I've included a couple tips written right into the pattern instructions. I highly recommend using stitch markers for this, especially if you haven't done much lace knitting. It will help keep things on track, and help you find your mistakes (if you make any) easier! I prefer the ring-type stitch markers in soft rubber, as I feel they are easier to move as you come to them, and don't tend to wrap around the yarn. The removable type markers hang loose around your needle, and can sometimes trick you about placement if they're sitting on top of a yarnover.
I mention in the pattern about modifying for a different size by adding or removing repeats of the lace pattern. You can also use this information to modify for a different size of yarn too! I decided to make my Kookaburra with Juniper Moon Farm Cumulus, a light and bright cotton yarn we just received this spring. But it's thicker, with an Aran gauge, so I can't just follow the pattern. Well, I could - but I probably wouldn't be happy!
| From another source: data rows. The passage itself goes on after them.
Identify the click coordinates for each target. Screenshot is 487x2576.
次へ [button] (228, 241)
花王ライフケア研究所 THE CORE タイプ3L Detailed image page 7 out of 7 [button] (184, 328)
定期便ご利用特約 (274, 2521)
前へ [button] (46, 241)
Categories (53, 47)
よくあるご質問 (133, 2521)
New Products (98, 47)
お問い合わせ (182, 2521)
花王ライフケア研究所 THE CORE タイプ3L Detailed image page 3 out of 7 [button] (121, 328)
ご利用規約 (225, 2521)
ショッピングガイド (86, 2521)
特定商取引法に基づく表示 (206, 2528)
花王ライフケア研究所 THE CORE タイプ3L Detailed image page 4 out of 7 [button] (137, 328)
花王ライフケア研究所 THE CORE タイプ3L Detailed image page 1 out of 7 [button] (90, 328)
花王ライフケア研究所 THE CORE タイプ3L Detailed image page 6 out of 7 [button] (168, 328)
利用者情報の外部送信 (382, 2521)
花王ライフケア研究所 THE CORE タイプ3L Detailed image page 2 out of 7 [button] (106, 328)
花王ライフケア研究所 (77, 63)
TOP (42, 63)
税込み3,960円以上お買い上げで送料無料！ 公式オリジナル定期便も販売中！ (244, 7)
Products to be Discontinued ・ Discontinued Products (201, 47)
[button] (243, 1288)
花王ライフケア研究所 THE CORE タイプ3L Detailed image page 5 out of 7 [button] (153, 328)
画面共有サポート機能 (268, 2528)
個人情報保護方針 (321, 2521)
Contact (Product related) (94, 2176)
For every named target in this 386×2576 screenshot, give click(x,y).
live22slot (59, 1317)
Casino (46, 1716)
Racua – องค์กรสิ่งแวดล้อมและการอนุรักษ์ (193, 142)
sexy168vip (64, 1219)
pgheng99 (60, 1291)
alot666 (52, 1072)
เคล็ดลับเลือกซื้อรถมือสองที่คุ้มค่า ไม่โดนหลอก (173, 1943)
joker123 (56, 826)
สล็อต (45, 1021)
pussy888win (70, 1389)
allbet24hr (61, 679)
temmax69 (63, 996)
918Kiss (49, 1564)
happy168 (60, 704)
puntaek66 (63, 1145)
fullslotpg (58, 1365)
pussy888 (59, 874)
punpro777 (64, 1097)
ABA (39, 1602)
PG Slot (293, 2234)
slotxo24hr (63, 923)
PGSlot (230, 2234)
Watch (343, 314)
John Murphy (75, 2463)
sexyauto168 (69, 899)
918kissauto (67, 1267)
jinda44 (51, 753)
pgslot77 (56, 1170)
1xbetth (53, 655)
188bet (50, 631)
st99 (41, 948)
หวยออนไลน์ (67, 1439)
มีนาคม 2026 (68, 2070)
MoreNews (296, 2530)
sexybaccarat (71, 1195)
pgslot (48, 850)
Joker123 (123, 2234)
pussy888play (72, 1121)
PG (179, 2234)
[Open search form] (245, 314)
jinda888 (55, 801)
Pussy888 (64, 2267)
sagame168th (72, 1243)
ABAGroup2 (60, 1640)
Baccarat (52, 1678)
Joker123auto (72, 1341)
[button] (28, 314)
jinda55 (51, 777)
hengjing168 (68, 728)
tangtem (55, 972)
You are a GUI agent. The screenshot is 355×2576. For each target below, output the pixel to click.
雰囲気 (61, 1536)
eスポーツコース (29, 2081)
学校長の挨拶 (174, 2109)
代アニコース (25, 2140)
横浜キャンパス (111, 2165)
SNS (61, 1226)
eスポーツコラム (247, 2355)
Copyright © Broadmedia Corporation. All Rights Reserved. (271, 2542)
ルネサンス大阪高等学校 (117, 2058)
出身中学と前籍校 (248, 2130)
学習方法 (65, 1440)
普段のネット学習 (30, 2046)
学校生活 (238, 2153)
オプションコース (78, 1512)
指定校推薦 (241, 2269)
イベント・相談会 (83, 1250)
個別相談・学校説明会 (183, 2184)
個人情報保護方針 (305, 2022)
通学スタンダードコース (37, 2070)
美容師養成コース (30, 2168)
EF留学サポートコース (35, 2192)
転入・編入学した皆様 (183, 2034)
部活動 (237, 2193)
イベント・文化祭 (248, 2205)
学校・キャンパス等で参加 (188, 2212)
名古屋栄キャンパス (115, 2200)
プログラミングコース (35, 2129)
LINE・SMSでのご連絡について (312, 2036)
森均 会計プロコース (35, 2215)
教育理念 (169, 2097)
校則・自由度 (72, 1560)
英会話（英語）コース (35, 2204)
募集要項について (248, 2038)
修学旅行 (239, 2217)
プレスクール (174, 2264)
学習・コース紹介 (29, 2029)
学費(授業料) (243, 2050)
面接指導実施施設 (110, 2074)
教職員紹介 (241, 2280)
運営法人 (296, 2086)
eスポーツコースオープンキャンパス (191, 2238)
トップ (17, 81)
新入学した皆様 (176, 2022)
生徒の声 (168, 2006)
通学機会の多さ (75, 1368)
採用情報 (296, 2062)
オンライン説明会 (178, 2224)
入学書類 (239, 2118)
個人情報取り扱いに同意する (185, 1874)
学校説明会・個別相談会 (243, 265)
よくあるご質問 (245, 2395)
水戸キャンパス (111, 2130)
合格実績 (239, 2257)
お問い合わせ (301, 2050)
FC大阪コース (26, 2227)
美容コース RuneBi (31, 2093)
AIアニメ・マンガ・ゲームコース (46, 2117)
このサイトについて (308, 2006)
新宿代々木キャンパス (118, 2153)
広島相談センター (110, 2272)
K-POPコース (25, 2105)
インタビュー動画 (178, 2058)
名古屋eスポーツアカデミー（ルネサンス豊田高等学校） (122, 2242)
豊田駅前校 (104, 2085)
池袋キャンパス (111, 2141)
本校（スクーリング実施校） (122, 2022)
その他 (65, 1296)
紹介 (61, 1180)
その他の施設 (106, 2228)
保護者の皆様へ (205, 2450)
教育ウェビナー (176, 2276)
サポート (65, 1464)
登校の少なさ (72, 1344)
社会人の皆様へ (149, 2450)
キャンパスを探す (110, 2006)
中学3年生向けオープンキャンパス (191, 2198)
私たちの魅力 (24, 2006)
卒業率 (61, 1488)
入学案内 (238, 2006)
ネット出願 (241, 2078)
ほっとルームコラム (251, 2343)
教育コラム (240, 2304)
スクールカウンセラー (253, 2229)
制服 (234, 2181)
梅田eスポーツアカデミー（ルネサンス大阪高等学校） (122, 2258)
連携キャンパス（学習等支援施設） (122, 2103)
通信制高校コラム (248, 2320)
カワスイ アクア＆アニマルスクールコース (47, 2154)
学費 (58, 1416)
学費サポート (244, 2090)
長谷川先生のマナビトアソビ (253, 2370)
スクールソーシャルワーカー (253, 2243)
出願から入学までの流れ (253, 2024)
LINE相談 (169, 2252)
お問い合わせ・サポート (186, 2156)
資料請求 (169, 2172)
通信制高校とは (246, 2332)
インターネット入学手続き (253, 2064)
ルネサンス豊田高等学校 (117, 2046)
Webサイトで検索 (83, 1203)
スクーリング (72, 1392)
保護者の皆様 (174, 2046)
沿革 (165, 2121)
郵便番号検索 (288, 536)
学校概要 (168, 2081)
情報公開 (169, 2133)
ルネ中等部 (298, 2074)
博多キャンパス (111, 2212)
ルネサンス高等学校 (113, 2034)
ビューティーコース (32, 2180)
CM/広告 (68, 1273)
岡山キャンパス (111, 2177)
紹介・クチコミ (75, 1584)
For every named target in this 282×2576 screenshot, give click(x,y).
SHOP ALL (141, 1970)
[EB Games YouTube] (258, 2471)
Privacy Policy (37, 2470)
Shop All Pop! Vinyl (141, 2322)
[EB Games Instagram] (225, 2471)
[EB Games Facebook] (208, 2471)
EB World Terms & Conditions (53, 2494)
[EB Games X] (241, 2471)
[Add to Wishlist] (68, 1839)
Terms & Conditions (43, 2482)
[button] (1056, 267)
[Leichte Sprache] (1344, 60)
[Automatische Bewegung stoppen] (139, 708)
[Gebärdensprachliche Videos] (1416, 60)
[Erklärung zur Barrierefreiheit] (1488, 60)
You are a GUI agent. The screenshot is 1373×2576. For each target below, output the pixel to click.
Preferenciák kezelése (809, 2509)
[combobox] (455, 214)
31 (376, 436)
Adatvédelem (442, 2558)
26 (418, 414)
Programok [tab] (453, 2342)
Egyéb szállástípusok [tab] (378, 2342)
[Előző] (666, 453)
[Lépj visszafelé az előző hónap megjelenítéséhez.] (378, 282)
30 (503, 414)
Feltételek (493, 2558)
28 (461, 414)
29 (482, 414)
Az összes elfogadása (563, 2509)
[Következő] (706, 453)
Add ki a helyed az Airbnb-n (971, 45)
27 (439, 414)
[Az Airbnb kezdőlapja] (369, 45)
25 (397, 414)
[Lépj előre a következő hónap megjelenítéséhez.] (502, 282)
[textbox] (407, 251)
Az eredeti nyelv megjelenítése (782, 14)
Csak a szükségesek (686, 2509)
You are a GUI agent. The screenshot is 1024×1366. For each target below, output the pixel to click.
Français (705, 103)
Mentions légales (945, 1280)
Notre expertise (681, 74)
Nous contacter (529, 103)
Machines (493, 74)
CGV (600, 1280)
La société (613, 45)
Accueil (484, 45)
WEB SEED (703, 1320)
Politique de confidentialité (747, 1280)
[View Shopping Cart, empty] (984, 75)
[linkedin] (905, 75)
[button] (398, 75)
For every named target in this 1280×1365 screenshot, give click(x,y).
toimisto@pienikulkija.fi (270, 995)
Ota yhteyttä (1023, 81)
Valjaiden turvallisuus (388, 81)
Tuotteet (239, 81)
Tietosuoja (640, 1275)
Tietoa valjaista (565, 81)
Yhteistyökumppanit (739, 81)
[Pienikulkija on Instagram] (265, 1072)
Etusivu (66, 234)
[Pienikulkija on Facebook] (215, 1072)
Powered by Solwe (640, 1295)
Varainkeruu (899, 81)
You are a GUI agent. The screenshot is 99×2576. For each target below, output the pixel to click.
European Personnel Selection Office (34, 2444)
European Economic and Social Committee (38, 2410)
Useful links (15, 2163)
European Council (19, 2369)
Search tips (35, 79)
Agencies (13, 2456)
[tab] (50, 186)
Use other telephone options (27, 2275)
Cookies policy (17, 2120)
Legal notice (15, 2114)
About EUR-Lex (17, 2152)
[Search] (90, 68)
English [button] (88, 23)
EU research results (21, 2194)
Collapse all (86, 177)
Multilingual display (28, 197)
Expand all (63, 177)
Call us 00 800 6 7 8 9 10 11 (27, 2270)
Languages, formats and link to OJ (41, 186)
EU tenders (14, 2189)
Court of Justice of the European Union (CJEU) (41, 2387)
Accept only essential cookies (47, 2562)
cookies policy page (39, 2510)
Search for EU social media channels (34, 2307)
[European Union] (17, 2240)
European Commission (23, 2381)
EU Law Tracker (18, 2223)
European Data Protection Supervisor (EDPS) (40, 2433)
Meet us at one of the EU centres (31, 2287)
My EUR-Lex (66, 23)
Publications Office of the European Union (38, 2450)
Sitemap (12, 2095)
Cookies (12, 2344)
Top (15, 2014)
First step is to decide what needle size to use. Knowing that lace looks best knit loose and blocked open, I knew that I would use a needle size larger than the ball band recommends. Now start swatching. I cast on 17 stitches for a swatch - 4 for each edge, and 9 for the lace repeat pattern - and knit one repeat of the lace pattern with 4 stitches in garter on each edge. Switch needles and do this until you are knitting a fabric you like - not too loose, but not too tight - spread it a bit to see how the lace pattern will looked when blocked.
I ended up with a US 11 - but since every knitter is different, you could end up with something different! Next, I measured how wide the lace repeat is when knit with size 11, shown here:
It measures 3.5 inches. Now that I know how wide the lace repeat is, I can decide how many repeats I need for the desired width of my wrap. I ended up choosing 5 repeats, which should give me a wrap about 22-23 inches wide (I added 2 inches each side for the garter stitch border). I also decided that just 4 stitches would be right for the garter stitch border, so now it's time to do some math to calculate how many stitches to cast on. 4 st border + 5x9 for lace repeats + 4 st border = 53 sts.
See, that math wasn't too hard! This is the same process you would follow if you wanted to make your wrap wider or narrower. Just calculate how many repeats of the 9 st lace pattern, add on your border sts, and you have your cast on number. That's all you need to know to modify any pattern with continuous repeats!
We have a nice long, 4th of July weekend coming up, so I hope you find lots of knitting time in the sun in the coming days!